Angel não é a única personagem que consegue um final feliz bem merecido na última temporada: depois de passar duas temporadas colocando os filhos em sua casa primeiro, Blanca finalmente encontrou o amor. Christopher (Jeremy Pope) não é um galinha metido a garanhão ou um fanfarrão como foram os outros homens, que apenas a desapontaram. Christopher é médico, aceita bem que ela é positiva para HIV, apoia sua carreira de enfermagem e até mesmo confronta sua mãe por ser transfóbica. Embora Blanca se refira, de brincadeira, a Christopher como um tipo “Huxtable” (uma referência a uma pessoa ou família negra “sofisticada” ou de “classe média alta”. Também é usado para definir famílias negras “poser”, tentando agir como “brancas”), ela às vezes se pergunta se ele é bom demais para ser verdade. Mas não há nada sinistro escondido por baixo: ele é apenas um homem negro de sucesso que ama abertamente uma mulher trans. Uma mulher trans tendo um relacionamento saudável é uma história realista, embora as estatísticas diminuam esta realidade: um estudo de 2020 publicado no American Journal of Public Health descobriu que pessoas trans têm uma probabilidade desproporcionalmente maior de sofrer violência por parceiros do que suas contrapartes cis.

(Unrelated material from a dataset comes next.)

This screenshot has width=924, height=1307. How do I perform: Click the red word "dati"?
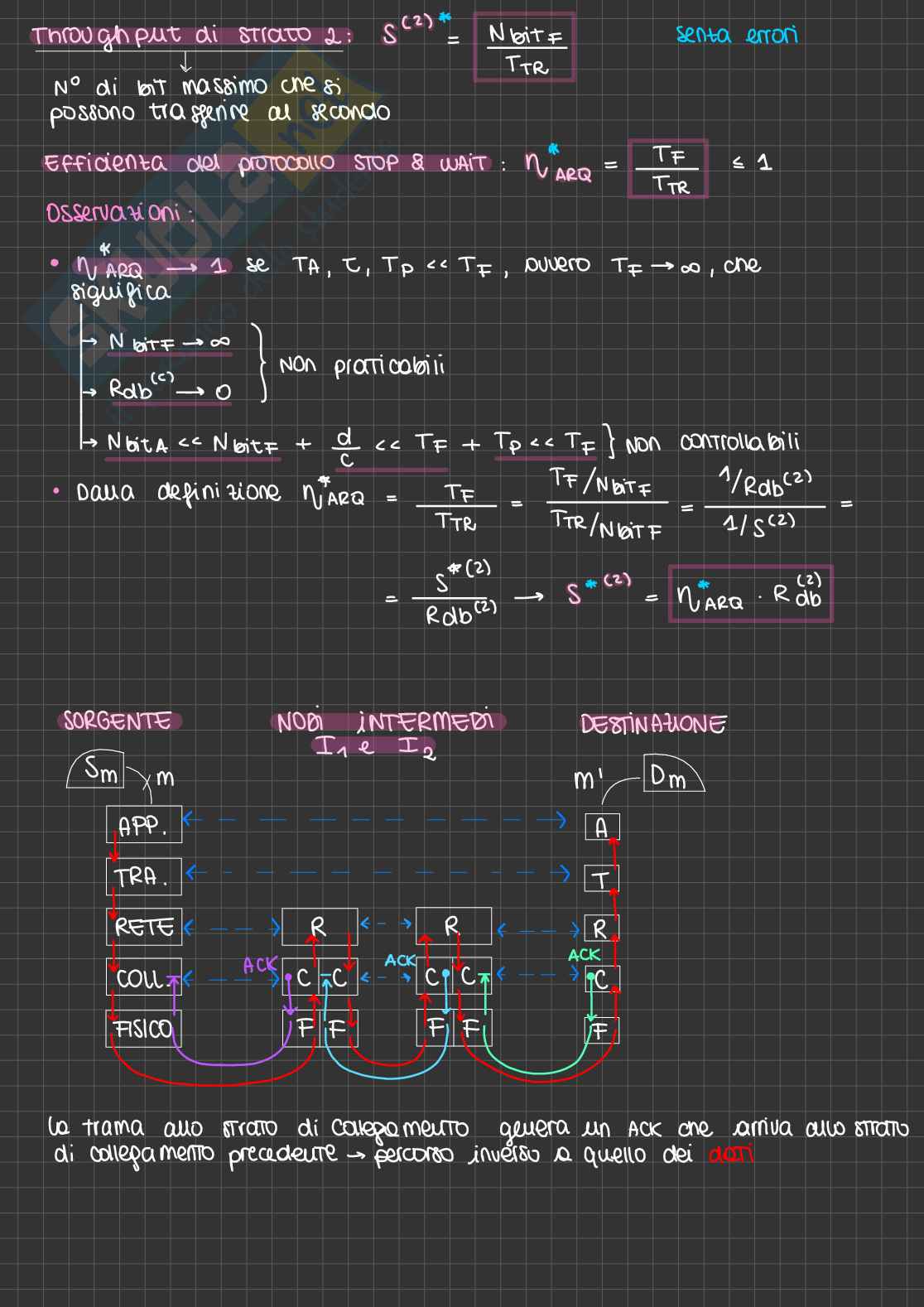(730, 1155)
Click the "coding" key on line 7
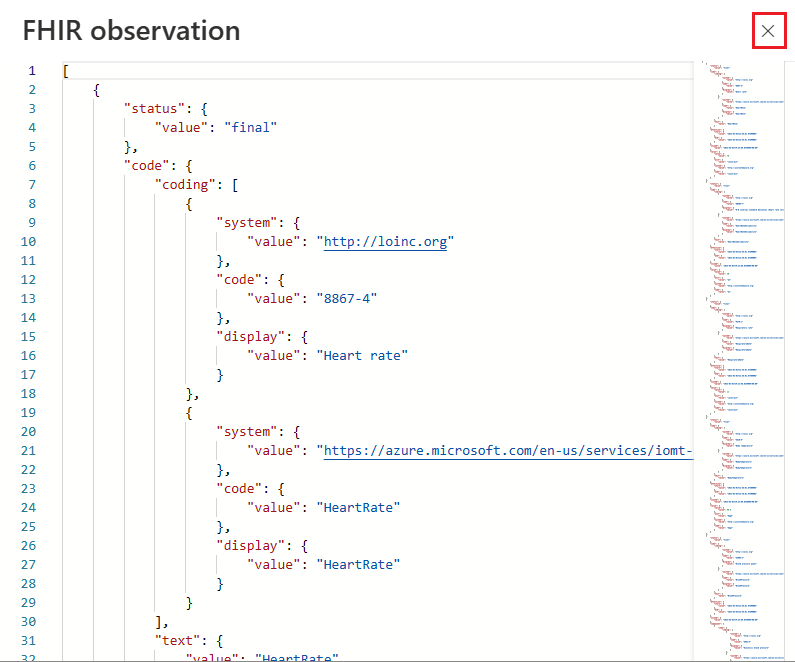 (x=185, y=185)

Christopher, então, pode se tornar um modelo, encorajando os homens a amar sem medo suas parceiras trans sem um pingo de abuso ou violência. Como Angel diz durante seu próprio brinde de despedida de solteira, “Eu percebo como é incrivelmente raro para meninas como nós chegar a ser a heroína romântica em qualquer história, conseguir o príncipe e o conto de fadas”.

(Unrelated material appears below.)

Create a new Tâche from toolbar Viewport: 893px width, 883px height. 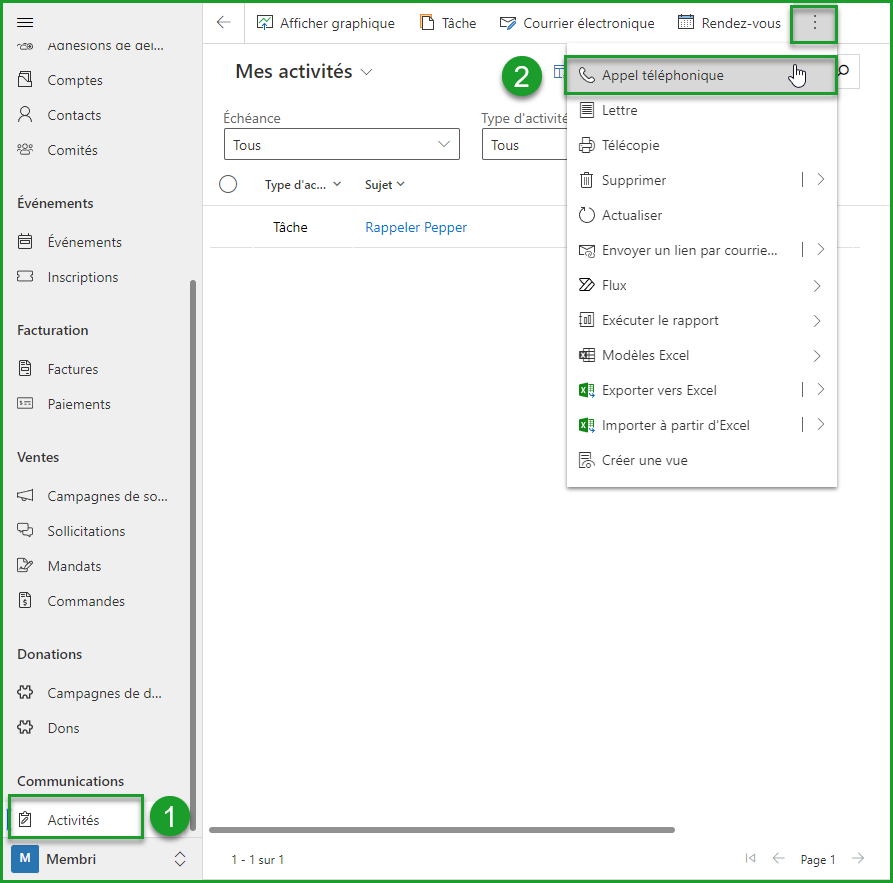(447, 23)
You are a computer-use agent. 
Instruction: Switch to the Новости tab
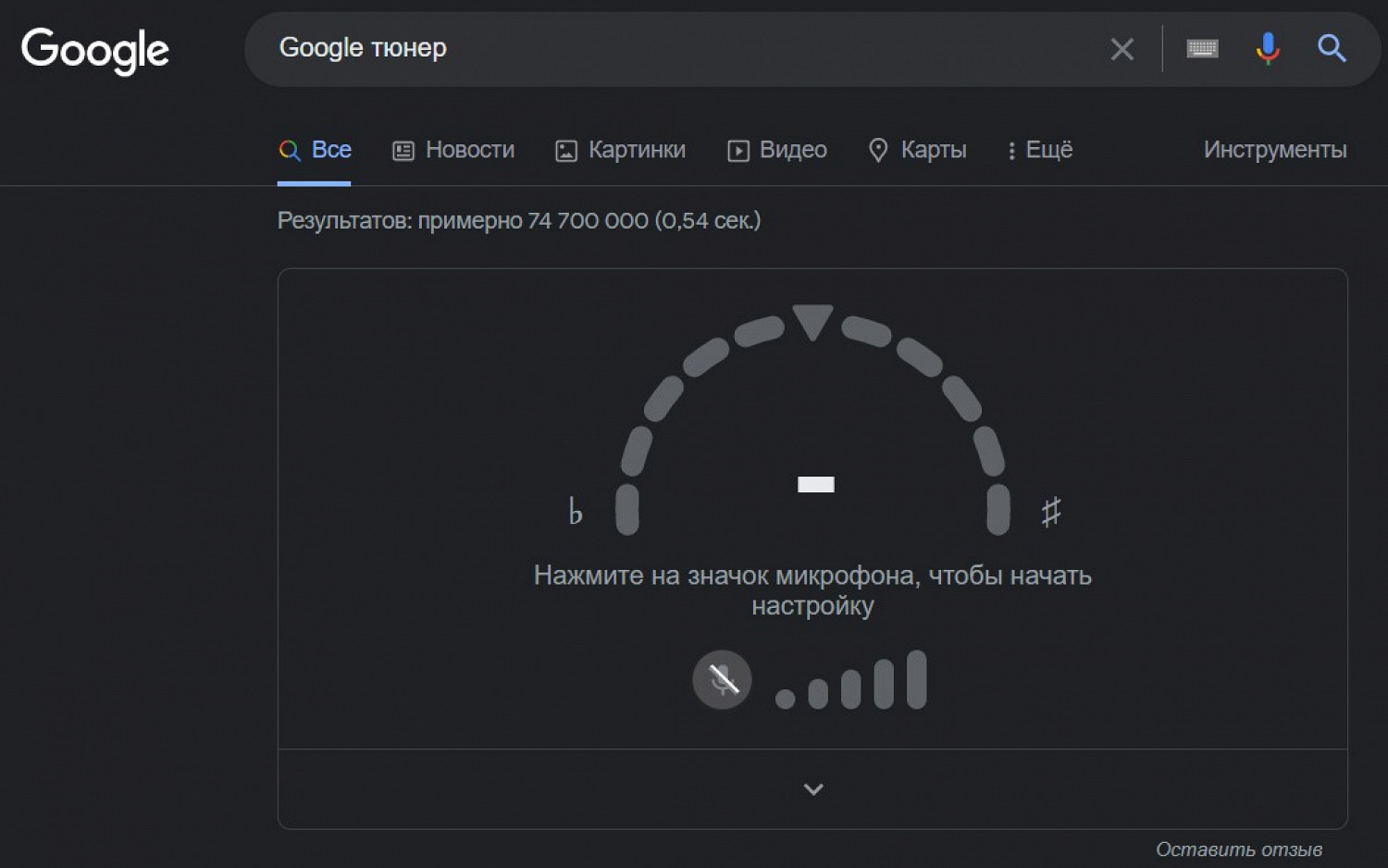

Embora o valor de uma mulher trans não seja definido pelo fato de ter um parceiro romântico ou um marido, mulheres trans precisam saber que são ilimitadas, dignas de amor – e que há mais do que tristeza ou morte esperando.

Nem todas as mulheres em Pose encontram o amor e o casamento na temporada final, mas percebem o quanto são especiais e exigem seu valor. Elektra, com a ajuda da Srta. Orlando (Cecilia Gentili), uma cirurgiã plástica, e alguns novos associados duvidosos, cria um lucrativo negócio de sexo por telefone. Ela chega a se autodescrever como “McDonalds da indústria do sexo por telefone”. LOL! Como uma nova magnata dos negócios, Elektra quer gastar o máximo possível com suas meninas. Ela até compra um condomínio novo para Lulu. Por causa de sua incrível generosidade, vemos nossas quatro protagonistas festejando com tudo, desde caviar e filé mignon a champanhe em restaurantes de luxo, ostentando os vestidos de grife mais elegantes enquanto são mimadas com luxuosos pedicures e manicures.

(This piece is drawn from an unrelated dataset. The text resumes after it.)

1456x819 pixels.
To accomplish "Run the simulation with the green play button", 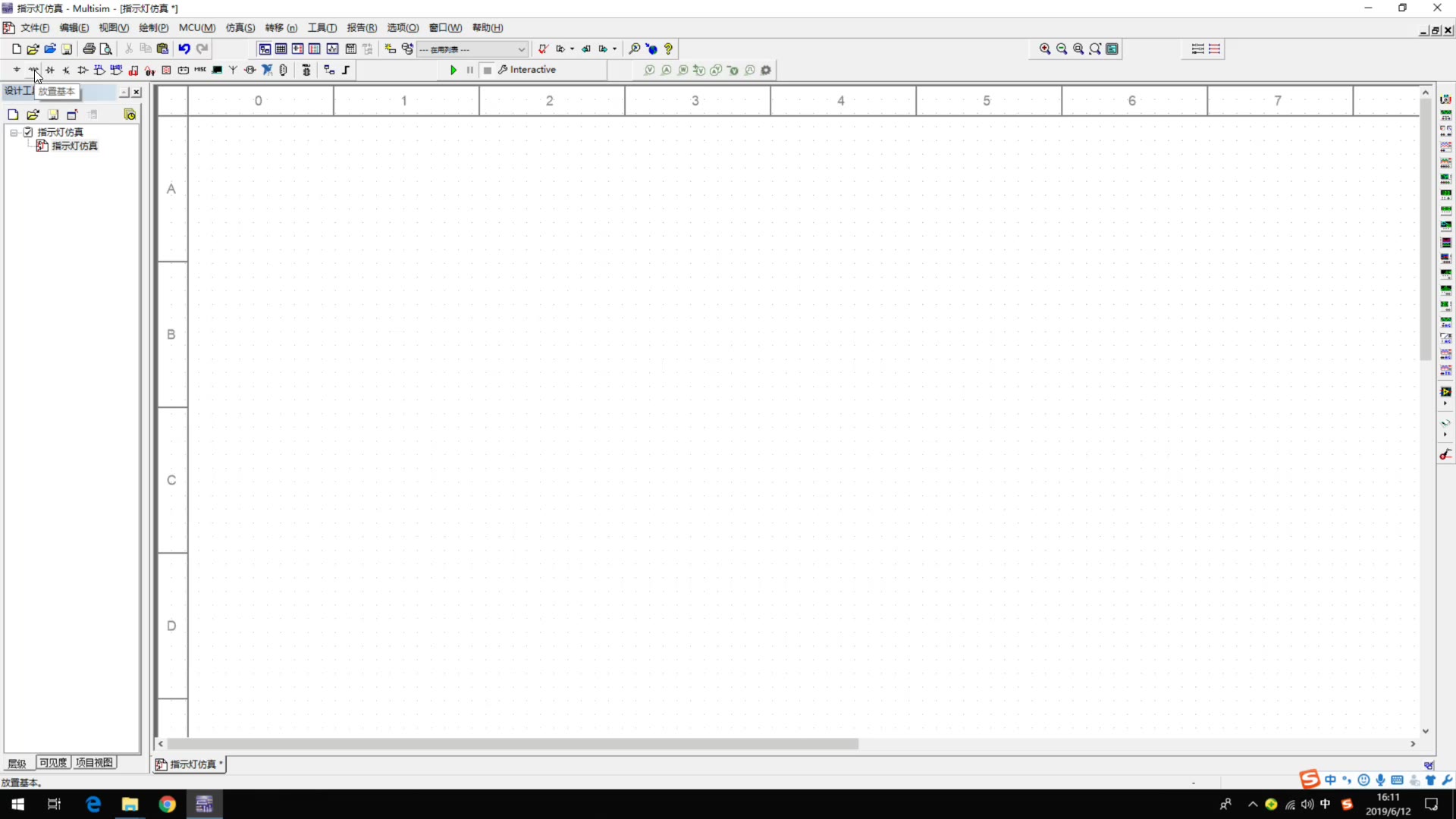I will pyautogui.click(x=453, y=70).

Elas também são vistas publicamente pela cidade, exalando classe, profissionalismo – ou simplesmente se divertindo à la Sex and the City. Embora essas extravagâncias possam ser materialistas, é revigorante ver mulheres trans desfrutando dos luxos da vida em vez de apenas tentativas desesperadas de sobreviver. Principalmente, porque o sucesso delas, em grande parte, se deve às conexões inquebráveis ​​que elas mantêm entre si. Elas estavam lá uma para a outra quando perderam Candy, quando tinha drogas envolvidas e quando tiveram dúvidas se sequer permaneceriam vivas.

Quando a esperança foi perdida, elas se reergueram: isso é o que irmãs e mães fazem. Afinal, o salão de baile é o lar, o lar é o salão de baile, e o salão de baile reuniu essas mulheres trans poderosas, fortes e inspiradoras.

Imagem: Netflix/FOX

Talvez Pose seja lembrado por quebrar a barreira de Hollywood em torno da representação trans. Mas sua maior mensagem é clara: as mulheres trans merecem prosperar, saber como é estar viva, não apenas estar apaixonada, mas também ser amada e realizar sonhos maiores do que jamais poderiam ter imaginado. Acima de tudo, sabemos, elas podem não só ganhar troféus, mas também podem ganhar na vida e no amor.


Texto traduzido e adaptado da BitchMedia.